In the first two instances, stocks beat a hasty retreat from their respective historic highs. Indeed, the worst three-year period for stocks since 1800 occurred from 1929 to 1932 while the second worst period was from 1835 to 1838. From beginning to end the two declines averaged 70 percent (based on annual averages), taking just three years to reach bottom after the 1929 top and an agonizing seven years from the 1835 peak.

Should the third and most ambitious market extreme follow suit, the index will simply fall back into the long established channel, erasing much of the gains of recent years. A move from current levels to just the top of the channel would take the S&P 500 Composite index below 1000. A decline consistent with the two preceding turning points would drive the index into the 450 neighborhood — a fine neighborhood back in 1994 but one investors would not wish to visit again.

Many market analysts insist that historical comparisons are irrelevant because the economy is different today. A number of arguments have been presented to support the case that we have entered a New Era — one that justifies much higher stock market valuations.

The most oft-cited are (1) the development of important new technologies that promise a dramatic increase in productivity, (2) a long-standing monetary stability ostensibly engineered by skillful authorities, (3) fiscally responsible government action that has produced a favorable interest rate environment, and (4) the defeat of a destabilizing military threat. The particulars in each category are microcomputers and the Internet, the Volker/Greenspan Fed since 1979, a declining federal deficit, and the 1989 collapse of the Soviet Union.

While these are worthy reasons for investing in equities, they are not unique to today’s market.
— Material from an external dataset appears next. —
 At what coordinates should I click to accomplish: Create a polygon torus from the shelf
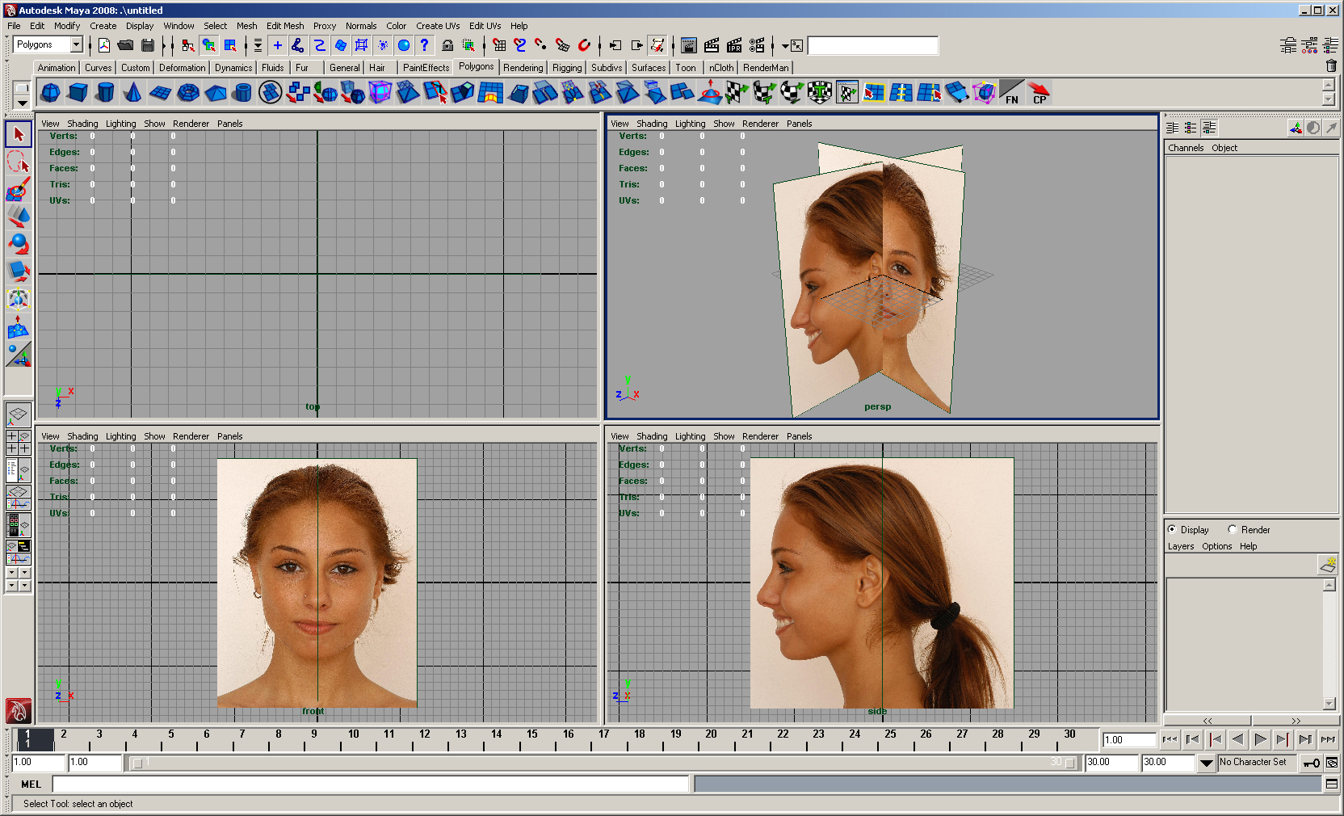(x=187, y=93)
At the 1835 market peak the very same ingredients existed in the form of canals and railroads, the establishment of the 2nd Bank of the United States in 1816, the lowest federal debt since the creation of the republic, and the 1815 defeat of Napoleon’s army at Waterloo. In 1929 it was automobiles and radio, the creation of the Federal Reserve System in 1913, a steady reduction in the federal debt since 1919, and the triumph over the Kaiser’s Second Reich in 1918.

Since the weight of argument favors mania over New Era, then, what catalyst might reverse the upward trend of recent years and what force could drive the market into a tailspin? The answers in order are liquidity and leverage — not enough of the first and too much of the second.
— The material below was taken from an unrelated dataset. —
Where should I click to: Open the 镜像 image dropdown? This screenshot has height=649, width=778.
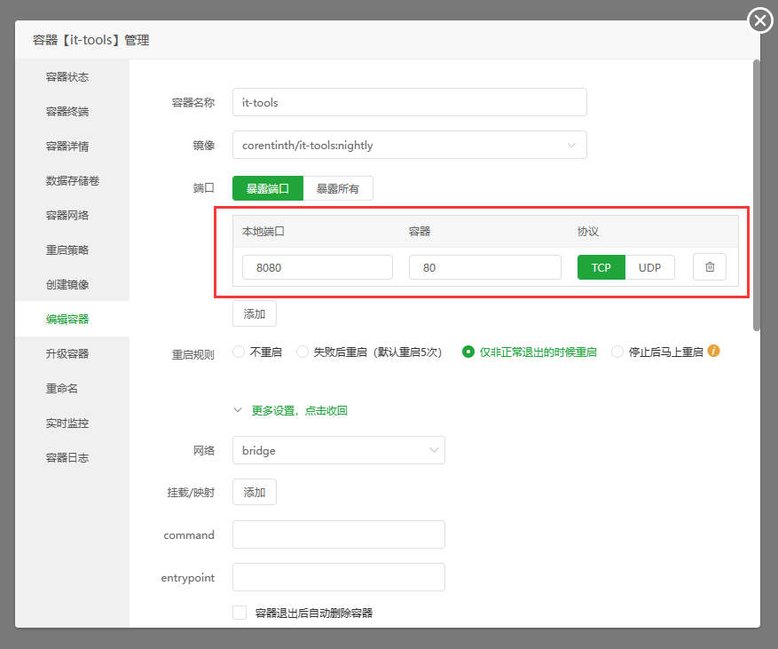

Falling liquidity will prick the speculative bubble and indications are that the penetration has begun. Liquidity as measured by the change in M2 money supply adjusted for inflation and population growth (RPCM2) reached a trigger point last summer that in past instances has coincided with important downturns in the stock market.

Once the tide turns, a highly leveraged economy that has increasingly placed its bets on continued expansion and a rising stock market has little choice but to react in dramatic fashion. Leverage is a two-edged sword that compounds gains on the way up and just as effectively compounds losses on the way down. Consumer and corporate debt near record levels may be all the force that is needed to bring about the gloomy projection presented above.
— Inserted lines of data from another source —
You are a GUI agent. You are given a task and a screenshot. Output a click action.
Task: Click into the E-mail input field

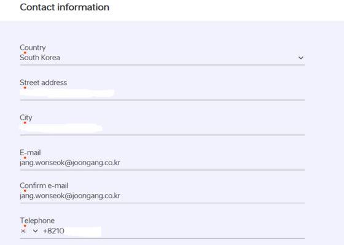tap(162, 163)
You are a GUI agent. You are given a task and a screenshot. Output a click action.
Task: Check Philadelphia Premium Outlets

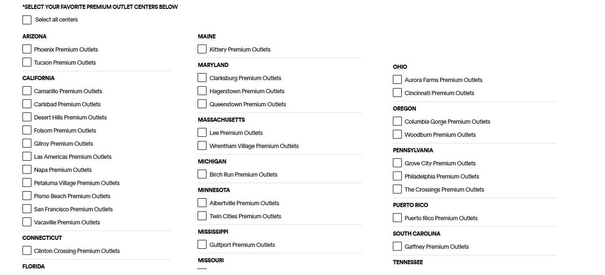[397, 176]
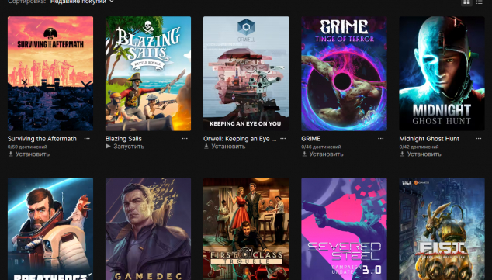Open three-dot menu for Blazing Sails
This screenshot has width=492, height=280.
point(185,139)
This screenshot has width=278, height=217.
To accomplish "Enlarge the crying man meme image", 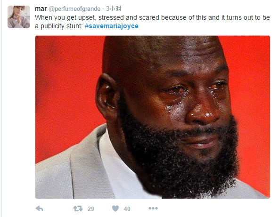I will point(153,117).
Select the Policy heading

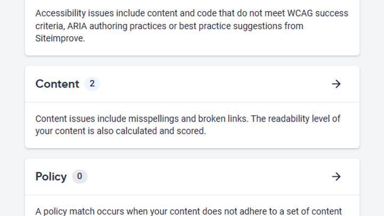51,177
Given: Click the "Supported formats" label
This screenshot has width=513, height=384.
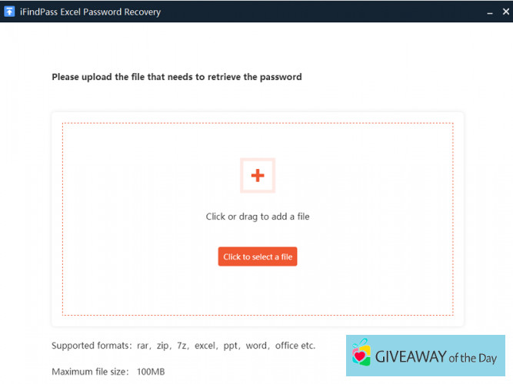Looking at the screenshot, I should tap(89, 346).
Just as I opened with a quote from Graham & Dodd, so shall I close with more of their wisdom. "It is reasonable to conclude that in the future (as in the past) there will be secular growth in the prices of…common stocks. However, the typical investor should not take much comfort from the highly probable expectation as to future growth, because the secular increase in stock prices is exceedingly erratic…Even genuinely long-term investors can hardly disregard the price paid for common stocks by following the logic that they will be ‘bailed out’ by the secular growth in stock prices."